> LISTING
┌────────
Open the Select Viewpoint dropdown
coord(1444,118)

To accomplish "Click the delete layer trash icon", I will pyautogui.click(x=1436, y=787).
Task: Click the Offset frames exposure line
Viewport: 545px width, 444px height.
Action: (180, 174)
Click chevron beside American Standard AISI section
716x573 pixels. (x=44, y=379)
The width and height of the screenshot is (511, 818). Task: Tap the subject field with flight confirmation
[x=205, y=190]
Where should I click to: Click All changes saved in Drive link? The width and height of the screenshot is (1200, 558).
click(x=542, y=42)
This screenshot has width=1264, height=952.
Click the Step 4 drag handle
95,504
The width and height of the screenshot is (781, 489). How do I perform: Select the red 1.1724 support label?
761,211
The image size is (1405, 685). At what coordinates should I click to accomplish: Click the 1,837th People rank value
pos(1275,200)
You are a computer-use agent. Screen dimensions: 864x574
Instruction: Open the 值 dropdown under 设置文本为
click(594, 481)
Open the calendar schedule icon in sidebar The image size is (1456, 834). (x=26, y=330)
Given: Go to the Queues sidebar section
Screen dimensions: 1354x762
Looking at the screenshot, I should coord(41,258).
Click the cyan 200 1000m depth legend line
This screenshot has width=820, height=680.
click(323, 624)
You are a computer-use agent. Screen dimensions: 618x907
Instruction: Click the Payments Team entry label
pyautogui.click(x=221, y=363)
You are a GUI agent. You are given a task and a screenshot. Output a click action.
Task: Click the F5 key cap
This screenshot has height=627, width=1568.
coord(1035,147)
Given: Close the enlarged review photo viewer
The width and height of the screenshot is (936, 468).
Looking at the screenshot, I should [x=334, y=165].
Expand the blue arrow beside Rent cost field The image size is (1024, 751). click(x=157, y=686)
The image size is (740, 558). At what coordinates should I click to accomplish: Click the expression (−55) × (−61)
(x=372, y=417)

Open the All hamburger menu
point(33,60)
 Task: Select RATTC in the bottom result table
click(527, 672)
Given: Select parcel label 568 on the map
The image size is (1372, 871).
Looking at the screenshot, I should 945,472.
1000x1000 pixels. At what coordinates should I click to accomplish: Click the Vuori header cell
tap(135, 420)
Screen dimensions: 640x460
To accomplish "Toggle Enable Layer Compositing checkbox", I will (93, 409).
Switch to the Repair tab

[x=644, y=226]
└────────
> WRITTEN PROBLEM
Format the lines above as a Markdown table with the columns Number and Line. Number each row and omit the blank lines.

> ANSWER TO THE TASK
| Number | Line |
|---|---|
| 1 | Open the Select Viewpoint dropdown |
| 2 | coord(1444,118) |
| 3 | To accomplish "Click the delete layer trash icon", I will pyautogui.click(x=1436, y=787). |
| 4 | Task: Click the Offset frames exposure line |
| 5 | Viewport: 545px width, 444px height. |
| 6 | Action: (180, 174) |
| 7 | Click chevron beside American Standard AISI section |
| 8 | 716x573 pixels. (x=44, y=379) |
| 9 | The width and height of the screenshot is (511, 818). Task: Tap the subject field with flight confirmation |
| 10 | [x=205, y=190] |
| 11 | Where should I click to: Click All changes saved in Drive link? The width and height of the screenshot is (1200, 558). |
| 12 | click(x=542, y=42) |
| 13 | This screenshot has width=1264, height=952. |
| 14 | Click the Step 4 drag handle |
| 15 | 95,504 |
| 16 | The width and height of the screenshot is (781, 489). How do I perform: Select the red 1.1724 support label? |
| 17 | 761,211 |
| 18 | The image size is (1405, 685). At what coordinates should I click to accomplish: Click the 1,837th People rank value |
| 19 | pos(1275,200) |
| 20 | You are a computer-use agent. Screen dimensions: 864x574 |
| 21 | Instruction: Open the 值 dropdown under 设置文本为 |
| 22 | click(594, 481) |
| 23 | Open the calendar schedule icon in sidebar The image size is (1456, 834). (x=26, y=330) |
| 24 | Given: Go to the Queues sidebar section |
| 25 | Screen dimensions: 1354x762 |
| 26 | Looking at the screenshot, I should coord(41,258). |
| 27 | Click the cyan 200 1000m depth legend line |
| 28 | This screenshot has width=820, height=680. |
| 29 | click(323, 624) |
| 30 | You are a computer-use agent. Screen dimensions: 618x907 |
| 31 | Instruction: Click the Payments Team entry label |
| 32 | pyautogui.click(x=221, y=363) |
| 33 | You are a GUI agent. You are given a task and a screenshot. Output a click action. |
| 34 | Task: Click the F5 key cap |
| 35 | This screenshot has height=627, width=1568. |
| 36 | coord(1035,147) |
| 37 | Given: Close the enlarged review photo viewer |
| 38 | The width and height of the screenshot is (936, 468). |
| 39 | Looking at the screenshot, I should [x=334, y=165]. |
| 40 | Expand the blue arrow beside Rent cost field The image size is (1024, 751). click(x=157, y=686) |
| 41 | The image size is (740, 558). At what coordinates should I click to accomplish: Click the expression (−55) × (−61) |
| 42 | (x=372, y=417) |
| 43 | Open the All hamburger menu |
| 44 | point(33,60) |
| 45 |  Task: Select RATTC in the bottom result table |
| 46 | click(527, 672) |
| 47 | Given: Select parcel label 568 on the map |
| 48 | The image size is (1372, 871). |
| 49 | Looking at the screenshot, I should 945,472. |
| 50 | 1000x1000 pixels. At what coordinates should I click to accomplish: Click the Vuori header cell |
| 51 | tap(135, 420) |
| 52 | Screen dimensions: 640x460 |
| 53 | To accomplish "Toggle Enable Layer Compositing checkbox", I will (93, 409). |
| 54 | Switch to the Repair tab |
| 55 | [x=644, y=226] |